Update k8s ConfigMap or Secret without deleting the existing one
KubernetesConfigmapKubernetes Problem Overview
I've been using K8S ConfigMap and Secret to manage our properties. My design is pretty simple, that keeps properties files in a git repo and use build server such as Thoughtworks GO to automatically deploy them to be ConfigMaps or Secrets (on choice condition) to my k8s cluster.
Currently, I found it's not really efficient that I have to always delete the existing ConfigMap and Secret and create the new one to update as below:
-
kubectl delete configmap foo
-
kubectl create configmap foo --from-file foo.properties
Is there a nice and simple way to make above one step and more efficient than deleting current? potentially what I'm doing now may compromise the container that uses these configmaps if it tries to mount while the old configmap is deleted and the new one hasn't been created.
Kubernetes Solutions
Solution 1 - Kubernetes
You can get YAML from the kubectl create configmap
command and pipe it to kubectl apply
, like this:
kubectl create configmap foo --from-file foo.properties -o yaml --dry-run | kubectl apply -f -
Solution 2 - Kubernetes
For future reference, kubectl replace
is now a very handy way to achieve this
kubectl replace -f some_spec.yaml
Let you update a complete configMap (or other objects)

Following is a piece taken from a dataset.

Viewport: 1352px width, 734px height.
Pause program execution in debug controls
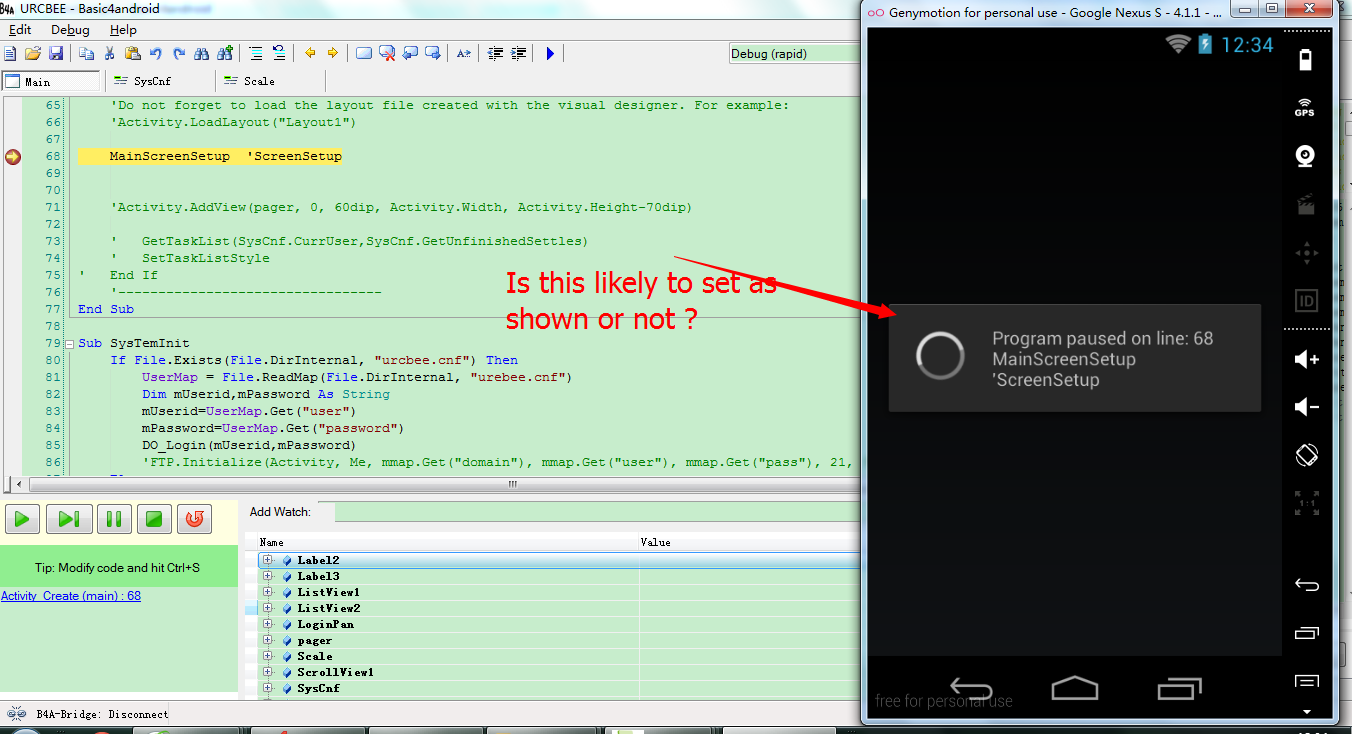114,518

See doc and examples directly here
Copy/pasted from the help:
# Replace a pod using the data in pod.json.
kubectl replace -f ./pod.json
# Replace a pod based on the JSON passed into stdin.
cat pod.json | kubectl replace -f -
# Update a single-container pod's image version (tag) to v4
kubectl get pod mypod -o yaml | sed 's/\(image: myimage\):.*$/\1:v4/' | kubectl replace -f -
# Force replace, delete and then re-create the resource
kubectl replace --force -f ./pod.json
Solution 3 - Kubernetes
For small changes in configMap
, use edit
kubectl edit configmap <cfg-name>
This will open configMap in vi
editor. Make the changes and save it.
Solution 4 - Kubernetes
kubectl replace
fails if a configmap does not already exist:
$ kubectl create configmap foo --from-file foo.properties -o yaml --dry-run=client | kubectl replace -f -
Error from server (NotFound): error when replacing "STDIN": configmaps "falco-config" not found
Best solution is to use kubectl apply
which would create configmap if not present else update configmap if it is present:
$ kubectl create configmap foo --from-file foo.properties -o yaml --dry-run=client | kubectl apply -f -
configmap/falco-config configured
Solution 5 - Kubernetes
Take a copy of the existing configmap:
kubectl get configmap foo -o yaml > foo.yaml
And then do the modifications and use apply command, this should work.
kubectl apply -f foo.yaml
Note: Incase if you see any of the following issue, then include latest "resourceVersion" from the existing config map and try again.
" Operation cannot be fulfilled on configmaps "foo": the object has been modified; please apply your changes to the latest version and try again"
Solution 6 - Kubernetes
You may think about using GitOps to achieve it. In my case I use ArgoCD as the gitops tool and it detects K8S yaml files in Github then apply the changes automatically.